Bhadreshwar, who grew up in Yorkshire and once worked in Los Angeles as a press officer for the hip hop label Death Row Records moves with ease between an inquiry into the Mau Mau uprising in Kenya where her mother was born, and a murder investigation in Sheffield that is obstructed by racism and sexism.
‘Bhadreshwar’s debut novel is set in and around Sheffield, where DI Diana Walker is investigating the case of a dismembered headteacher whose head has been found on the site of his now-closed school. Walker’s colleagues think it’s the work of an organised crime group, but she’s not so sure, particularly as another former staff member is missing and the body of a third was discovered, two years after death, in a bedsit run by a charity for victims of domestic violence. There’s a great deal going on here, with a very large cast, multiple points of view, and topics ranging from county lines drug running and corporate corruption to the horrors of female genital mutilation and the Mau Mau rebellion in colonial-era Kenya. While this can make for an airless, and somewhat disjointed, reading experience, there’s no doubting the authenticity of Bhadreshwar’s portrayal of people who, with no reason to trust authority, choose to take matters into their own hands.
‘Black* DI Diana Walker, daughter of Kenyan parents* and working in Sheffield, lies at the heart of this ambitious debut by a former journalist.
A dismembered head is found in a locked filing cabinet on the derelict site of what was once a failed secondary school. It turns out to belong to the former headmaster. But there is no apparent motive for the crime and some of Walker’s colleagues put it down to county lines violence. She is not so sure and starts to delve into the school’s background. It transpires that another teacher is missing while a second has been found dead. Add into the plot the coercion of black women and female genital mutilation, not to mention Britain’s colonial past and organised crime.

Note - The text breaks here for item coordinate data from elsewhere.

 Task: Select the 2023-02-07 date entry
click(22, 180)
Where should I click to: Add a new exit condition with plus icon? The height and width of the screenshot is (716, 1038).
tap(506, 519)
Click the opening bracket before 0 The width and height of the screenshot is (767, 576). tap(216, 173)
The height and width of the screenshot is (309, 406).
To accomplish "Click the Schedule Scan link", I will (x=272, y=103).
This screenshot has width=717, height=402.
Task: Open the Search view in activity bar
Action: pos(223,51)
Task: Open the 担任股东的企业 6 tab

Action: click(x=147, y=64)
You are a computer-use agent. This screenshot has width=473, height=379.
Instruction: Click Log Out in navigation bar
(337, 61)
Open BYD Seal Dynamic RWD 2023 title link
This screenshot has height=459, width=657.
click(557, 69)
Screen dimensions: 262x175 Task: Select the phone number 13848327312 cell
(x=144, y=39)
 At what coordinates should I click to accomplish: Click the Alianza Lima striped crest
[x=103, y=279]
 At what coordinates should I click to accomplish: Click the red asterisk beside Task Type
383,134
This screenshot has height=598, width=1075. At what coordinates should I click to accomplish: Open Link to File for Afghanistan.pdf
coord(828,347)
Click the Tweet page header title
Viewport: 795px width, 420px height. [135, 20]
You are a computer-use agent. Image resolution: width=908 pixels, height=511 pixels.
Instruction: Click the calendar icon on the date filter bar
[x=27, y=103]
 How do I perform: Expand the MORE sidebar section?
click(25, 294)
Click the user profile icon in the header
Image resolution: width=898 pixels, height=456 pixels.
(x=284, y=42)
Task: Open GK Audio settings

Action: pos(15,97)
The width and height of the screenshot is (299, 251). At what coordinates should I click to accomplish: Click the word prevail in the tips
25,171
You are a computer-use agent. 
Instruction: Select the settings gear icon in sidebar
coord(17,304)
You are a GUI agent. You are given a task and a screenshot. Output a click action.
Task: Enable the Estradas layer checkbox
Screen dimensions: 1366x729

The result is a fine story that is all but lost in other issues.’
*. it states clearly in the novel Diana is mixed race and her father is Scottish.
‘A new female detective is in town, investigating a grisly murder while facing racism and misogyny among her colleagues. The detective is DI Diana Walker, the town is Sheffield, and the murder is of a headmaster whose dismembered body is found on the derelict site of a recently closed school. The debut novel from former jouirnalist and teacher Nina Bhadreshwar delves into the fast moving multi-cultural world of Sheffield, taking on the different communities affected by the crime. The so-called Operation Kestrel flies off at pace, uncovering missing teachers, unreported crimes and silent witnesses. The death of another teacher complicates the investigation as well as the involvement of a book club which DI Walker’s mother belongs to. DI Walker is a worthy addition to the band of fictional female detectives and is set to become a firm favourtie for crime fans.’
'Prepare to have your expectations expanded for what the British police procedural can be and say and do. Not since David Peace's “RED RIDING” quartet has a homegrown policer shattered the ceiling and raised the whole genre to the skies. And Nina Bhadreshwar takes things higher still: adroitly “THE DAY OF THE ROARING” voices the too-often silenced, unearths buried histories both local and transnational to expose the crimes behind the crimes. This is a grimly gorgeous novel, never less than gripping and meticulous in its plotting and literary ventriloquisms. It gifts, not just a defiant future to the lives and legacies of those denied justice and agency, but also a defiant future to the British crime novel itself.'
‘”THE DAY OF THE ROARING” is one of the most startling and compelling debuts I’ve read, and heralds the arrival of Nina Bhadreshwar as one of the most original and exciting new voices in fiction.’
‘I loved “THE DAY OF THE ROARING”, and especially the character of Diana. Such a warm and humane book without straying into sentiment. This terrific first novel has everything I love in a crime novel – passion, interesting and rooted characters and a great story.’